2. Pertandingan Pertama Kali

36 34 4
                                    

Pagi ini sebelum masuk, aku membawa raket bulutangkisku. Bukan hanya itu saja, aku juga menggunakan seragam olahragaku, serta handuk serta barang-barang lainnya yang konyol untuk dibawa. Setelah aku meletakkan tasku, di kantin aku berpapasan dengan Kak Thohari. Dia masih menggunakan seragam dengan blazer berwarna krem, baju yang putih, dan celana yang berwarna ungu. Pipinya seperti ada bekas luka yang tidak terlihat lagi.

"Assalamualaikum!" aku menghampirinya.

"Waalaikum salam. Kamu temannya Riga ya? Soalnya dia juga ajak aku buat main ke Lapangan Adyaksa" katanya.

"Memang menurut Kak Thohari, Riga itu bagaimana?" tanyaku lagi.

"Dia adalaha pemain yang punya potensi bagus. Pak Malik ajak dia ke sini. Apa dia cerita soal saingannya dulu?"

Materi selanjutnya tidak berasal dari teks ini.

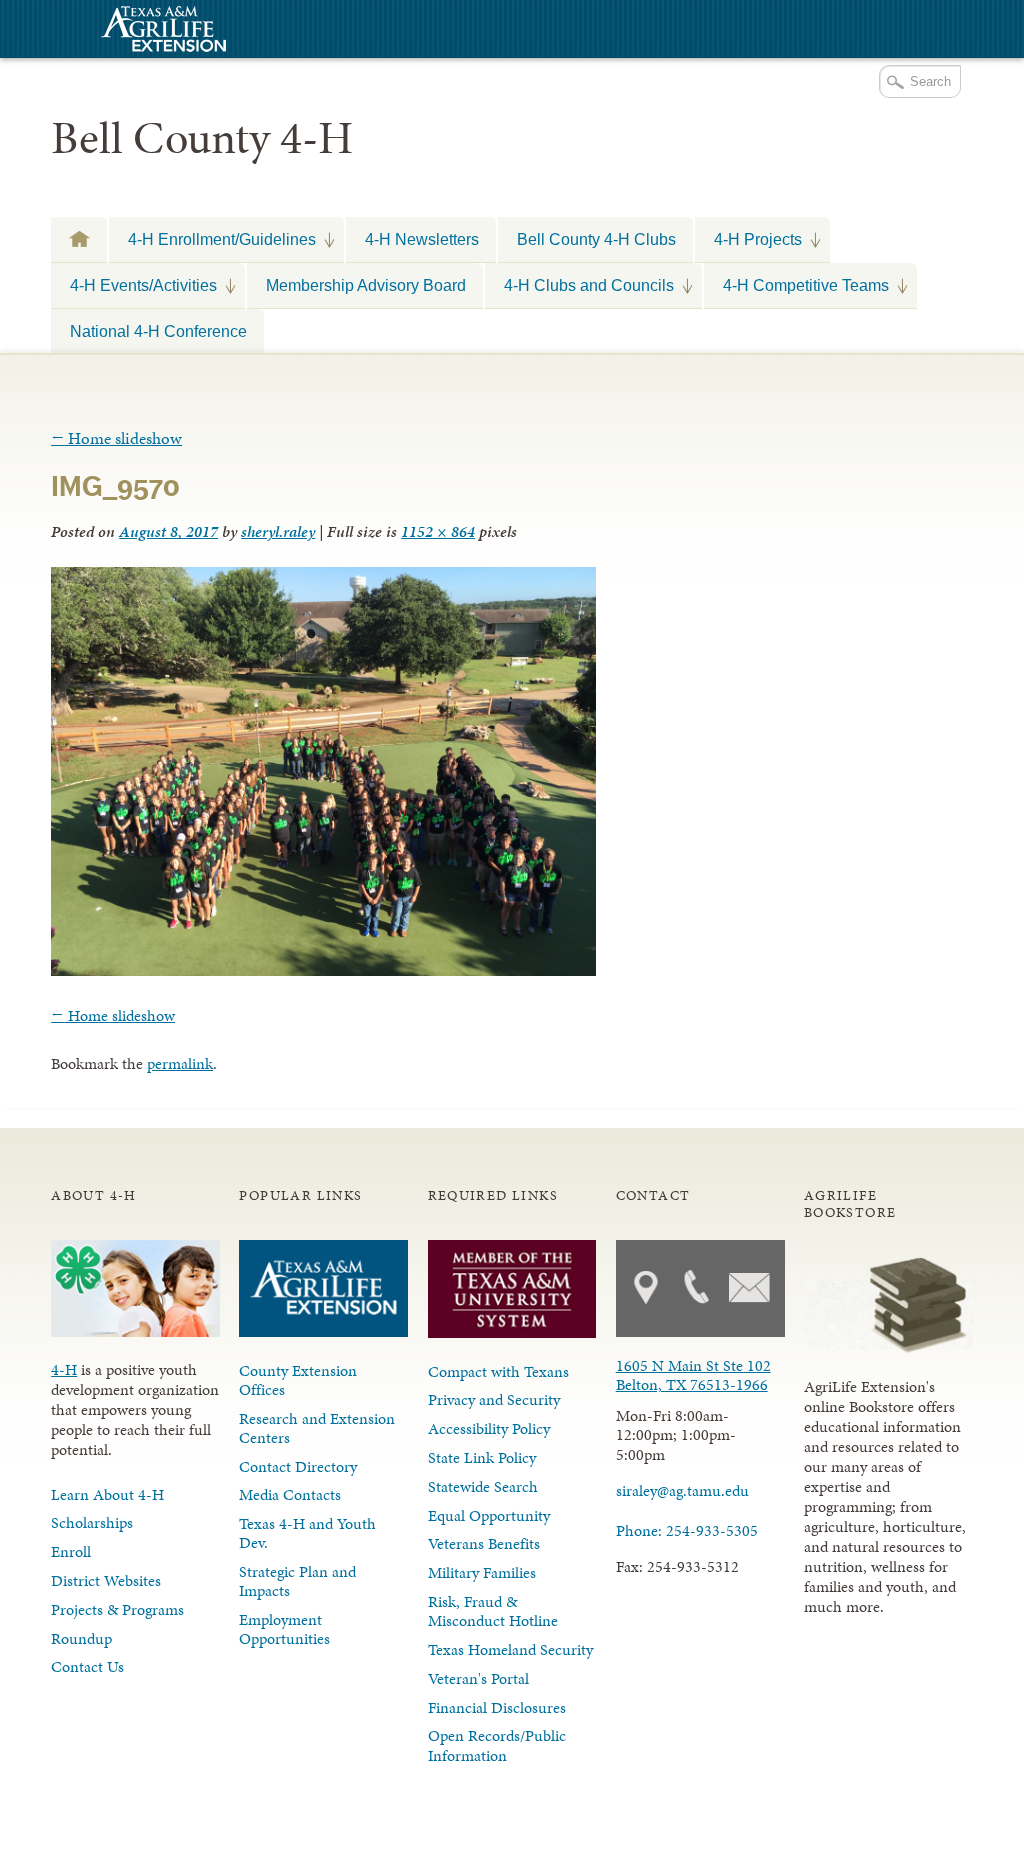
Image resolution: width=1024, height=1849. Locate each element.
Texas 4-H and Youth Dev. (307, 1533)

Aku penasaran apa yang dimaksud dengan saingan itu. Tampaknya, dia tidak cerita padaku sama sekali tentang saingannya.

"Memang ada masalah apa dengan saingannya?"

Thohari mengajakku ke tepi lorong, dan melihat pemandangan dari bawah. Dia sopan juga ya untuk kakak kelas.

"Riga dulu cerita pada saya, kalau dia tidak mau kembali ke sekolah olahraga lagi. Jadi, Riga itu pernah punya saingan yang bernama Sofia. Sofia itu merupakan pemain unggulan sekolah olahraga waktu dulu. Dalam penyisihan, akhirnya Sofia dikalahkan Riga dalam seleksi. Satu sekolah pun heboh kerananya. Sebab itu Riga jadi wakilkan buat putri tunggal SKO tingkatan SMP untuk POSN pas lagi kelas 3. Sejak itu, Riga terlalu dibebankan oleh expectation anak-anak di sana. Sekolah tu punya tradisi juara sejak lampau. Sayangnya, Riga kalah dalam POSN tingkat Kotamadya. Jadi, dia tidak melanjutkannya ke sekolah yang sama"

Oh, jadi begitu. Pantas saja dia sangat senang diterima di sini.

"Kak Thohari bagaimana bisa ke sini?" tanyaku, mengharapkan dia cerita banyak. "Tak sengaja. Hahahaha"

Haduh, dia malah bercanda. Keterlaluan sekali. "Gua pikir karena diajak Pak Malik juga" kataku.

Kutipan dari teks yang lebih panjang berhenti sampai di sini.